> _GOAL_
Quote each of the following records verbatim, line for line, with no changes.

> _STORED ROWS_
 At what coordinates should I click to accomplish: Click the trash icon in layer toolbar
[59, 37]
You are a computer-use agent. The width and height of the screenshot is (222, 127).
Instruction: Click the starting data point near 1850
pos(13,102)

> _EXERCISE ANSWER_
 At what coordinates should I click to accomplish: Click the trash icon in layer toolbar
[59, 37]
You are a computer-use agent. The width and height of the screenshot is (222, 127).
Instruction: Click the starting data point near 1850
pos(13,102)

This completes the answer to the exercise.